Rezension

Ein Gentleman und seine Eselin

Pawlowa
von Brian Sewell

Bewertet mit 4 Sternen

Ein hübsches Büchlein - und doch plätschert es mir zu sehr dahin.
Zunächst einmal aber beginnt es sehr anrührend.  

Der britische Archäologe Mr. B. ist mit einem für seinen Geschmack eindeutig zu kommerziellen Fernsehteam in Pakistan, als er mitten im städtischen Gewühl eine kleine schmächtige Eselin entdeckt, die jemand viel zu schwer beladen hat. Mr. B. bricht es das Herz. Und er fällt eine Entscheidung. Er nimmt das offensichtlich gerade herrenlose Tier einfach mit. Das entsetzte Fernsehteam schickt er allein nach Hause und macht sich auf den langen und abenteuerlichen Landweg gen Heimat, denn die Eselin im Flugzeug zu schmuggeln, wäre doch ein bisschen auffällig. So lernen Mr. B. und seine Eselin auf sehr ungewöhnliche Weise Länder und Leute kennen, erleben herzliche Gastfreundschaft oder landen auch schon mal für eine Nacht im Gefängnis.
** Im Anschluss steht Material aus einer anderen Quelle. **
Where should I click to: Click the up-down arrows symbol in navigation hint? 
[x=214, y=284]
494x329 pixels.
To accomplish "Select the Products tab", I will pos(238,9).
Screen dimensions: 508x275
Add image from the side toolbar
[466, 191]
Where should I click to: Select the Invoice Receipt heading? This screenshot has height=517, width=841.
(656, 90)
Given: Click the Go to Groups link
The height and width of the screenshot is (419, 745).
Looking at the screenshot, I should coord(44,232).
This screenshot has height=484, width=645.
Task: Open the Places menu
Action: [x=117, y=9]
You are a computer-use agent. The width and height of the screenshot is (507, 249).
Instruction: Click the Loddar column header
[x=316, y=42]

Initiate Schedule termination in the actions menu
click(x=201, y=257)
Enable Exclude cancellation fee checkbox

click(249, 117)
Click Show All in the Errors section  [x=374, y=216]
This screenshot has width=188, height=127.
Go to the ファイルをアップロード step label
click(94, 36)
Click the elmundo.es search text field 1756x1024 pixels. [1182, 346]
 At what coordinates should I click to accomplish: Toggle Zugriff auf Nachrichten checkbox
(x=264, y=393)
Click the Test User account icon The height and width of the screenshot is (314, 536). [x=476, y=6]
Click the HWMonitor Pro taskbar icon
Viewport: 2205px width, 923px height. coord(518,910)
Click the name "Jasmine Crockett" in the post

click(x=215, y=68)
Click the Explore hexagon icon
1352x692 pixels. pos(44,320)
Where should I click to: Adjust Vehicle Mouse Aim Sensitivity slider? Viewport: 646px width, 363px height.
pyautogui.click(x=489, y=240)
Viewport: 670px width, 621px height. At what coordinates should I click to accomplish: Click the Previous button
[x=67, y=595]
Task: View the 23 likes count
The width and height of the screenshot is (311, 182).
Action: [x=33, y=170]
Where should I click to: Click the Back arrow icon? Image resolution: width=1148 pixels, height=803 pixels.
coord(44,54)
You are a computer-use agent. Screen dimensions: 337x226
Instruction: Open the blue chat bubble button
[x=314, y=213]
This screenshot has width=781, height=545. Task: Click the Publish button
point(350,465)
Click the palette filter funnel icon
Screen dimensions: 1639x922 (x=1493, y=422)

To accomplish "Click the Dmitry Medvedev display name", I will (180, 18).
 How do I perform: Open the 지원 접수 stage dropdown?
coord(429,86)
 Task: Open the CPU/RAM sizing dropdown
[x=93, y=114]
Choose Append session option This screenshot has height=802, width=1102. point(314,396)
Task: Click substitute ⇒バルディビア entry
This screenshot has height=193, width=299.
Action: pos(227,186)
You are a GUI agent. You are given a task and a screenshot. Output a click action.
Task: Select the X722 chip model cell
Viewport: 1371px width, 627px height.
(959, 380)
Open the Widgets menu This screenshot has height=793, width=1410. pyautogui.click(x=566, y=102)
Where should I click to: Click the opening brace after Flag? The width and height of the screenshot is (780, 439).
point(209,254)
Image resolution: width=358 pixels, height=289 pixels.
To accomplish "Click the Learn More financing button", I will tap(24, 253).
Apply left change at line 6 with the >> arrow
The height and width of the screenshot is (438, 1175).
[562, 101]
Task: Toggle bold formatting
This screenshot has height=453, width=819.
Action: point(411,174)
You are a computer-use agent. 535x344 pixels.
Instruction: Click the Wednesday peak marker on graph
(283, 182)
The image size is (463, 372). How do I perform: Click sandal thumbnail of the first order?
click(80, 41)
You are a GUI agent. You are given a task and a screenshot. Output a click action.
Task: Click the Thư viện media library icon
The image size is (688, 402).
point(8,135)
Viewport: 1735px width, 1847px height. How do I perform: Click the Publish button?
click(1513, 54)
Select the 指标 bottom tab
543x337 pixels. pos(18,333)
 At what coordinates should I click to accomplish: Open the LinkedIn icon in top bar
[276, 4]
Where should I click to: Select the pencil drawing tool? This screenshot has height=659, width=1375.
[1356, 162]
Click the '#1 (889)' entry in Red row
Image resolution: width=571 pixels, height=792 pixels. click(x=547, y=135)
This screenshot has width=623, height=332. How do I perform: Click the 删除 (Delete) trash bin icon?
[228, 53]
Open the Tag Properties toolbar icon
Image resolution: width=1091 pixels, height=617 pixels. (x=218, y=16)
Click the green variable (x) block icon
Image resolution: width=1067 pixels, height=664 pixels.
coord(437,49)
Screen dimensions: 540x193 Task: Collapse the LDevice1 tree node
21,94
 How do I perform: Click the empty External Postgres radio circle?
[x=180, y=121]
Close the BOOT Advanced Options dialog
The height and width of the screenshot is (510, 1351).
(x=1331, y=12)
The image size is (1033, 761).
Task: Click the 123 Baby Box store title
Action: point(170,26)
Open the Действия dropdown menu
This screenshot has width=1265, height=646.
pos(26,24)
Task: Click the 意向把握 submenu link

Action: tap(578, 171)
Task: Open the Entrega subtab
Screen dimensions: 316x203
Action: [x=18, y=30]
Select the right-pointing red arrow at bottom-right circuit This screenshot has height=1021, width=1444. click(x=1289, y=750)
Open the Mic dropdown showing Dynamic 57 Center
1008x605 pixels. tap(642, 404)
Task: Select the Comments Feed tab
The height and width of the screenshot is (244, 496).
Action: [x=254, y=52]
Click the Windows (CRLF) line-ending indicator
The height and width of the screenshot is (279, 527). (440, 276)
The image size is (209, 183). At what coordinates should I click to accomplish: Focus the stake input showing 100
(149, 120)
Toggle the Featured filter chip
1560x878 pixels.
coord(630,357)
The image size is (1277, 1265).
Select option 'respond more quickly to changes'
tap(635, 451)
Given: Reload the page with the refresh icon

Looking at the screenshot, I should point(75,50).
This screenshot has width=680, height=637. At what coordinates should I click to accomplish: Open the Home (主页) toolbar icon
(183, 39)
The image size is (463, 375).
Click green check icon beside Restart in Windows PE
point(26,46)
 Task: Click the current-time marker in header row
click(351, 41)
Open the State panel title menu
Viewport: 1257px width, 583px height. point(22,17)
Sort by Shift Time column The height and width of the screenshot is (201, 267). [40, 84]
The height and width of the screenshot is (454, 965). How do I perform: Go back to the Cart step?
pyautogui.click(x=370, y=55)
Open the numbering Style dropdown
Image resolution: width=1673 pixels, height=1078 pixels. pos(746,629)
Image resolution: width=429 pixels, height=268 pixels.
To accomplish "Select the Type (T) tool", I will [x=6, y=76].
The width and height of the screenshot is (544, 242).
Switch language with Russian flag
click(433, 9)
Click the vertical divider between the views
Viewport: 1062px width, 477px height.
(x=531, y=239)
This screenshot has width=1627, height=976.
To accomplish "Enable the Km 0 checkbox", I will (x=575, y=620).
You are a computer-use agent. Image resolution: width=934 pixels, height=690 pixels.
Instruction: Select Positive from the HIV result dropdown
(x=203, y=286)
Die Esel-Schmuggel-Challenge führt zu einer sehr erfrischenden Art der Reisebeschreibung, und der Autor versteht es durchaus, Länder und Menschen warmherzig und liebevoll zu schildern.
Brian Sewell hat sich mit dieser rührenden Geschichte sein schlechtes Gewissen von der Seele geschrieben, denn die Initialzündung zu dieser Buchidee war ganz offensichtlich eine reale Begegnung des Autors mit einem Esel in Pakistan, die aber wohl leider nicht in eine Eselschmuggel-Abenteuergeschichte mündete. Ich finde allerdings, der Autor hat beim Schreiben zu sehr auf sein schlechtes Gewissen und zu wenig auf den Leser Rücksicht genommen. So arg sind seine Schuldgefühle der armen Originaleselin gegenüber, dass er an seine Buch-Pawlowa bei der Durchquerung Frankreichs eine ganze Cremetarte verfüttert. Da ist mein Mitgefühl ganz bei den beiden fassungslosen Französinnen, die zurecht die Köpfe schütteln. Auch finde ich nicht sehr komisch, dass die liebe, still die Abwesenheit ihres Mannes erduldende Mrs. B. selbstverständlich hintenan steht in der Rangfolge Eselin - Hunde - Ehefrau. Ebenso deplatziert der Abschiedsannäherungsversuch der ach so hilfsbereiten Botschaftergattin. Wäre der Fall andersherum passiert, der Reisende ein junges Mädchen und die Diplomatengattin ein Diplomatinnengatte, es wäre üble sexuelle Belästigung gewesen.
Sieht man einmal von dieser kleinen Episode ab, würde sich das Buch durchaus als Vorlesebuch für Kinder eignen, aber einem erwachsenen Leser sollte man wirklich nicht schon in der Kapitelüberschrift jeweils alles Wesentliche verraten ... auch diesem Umstand ist es vielleicht geschuldet, dass die Lektüre mich nicht so richtig packen konnte, wenn sie auch immer wieder ihren Reiz hatte.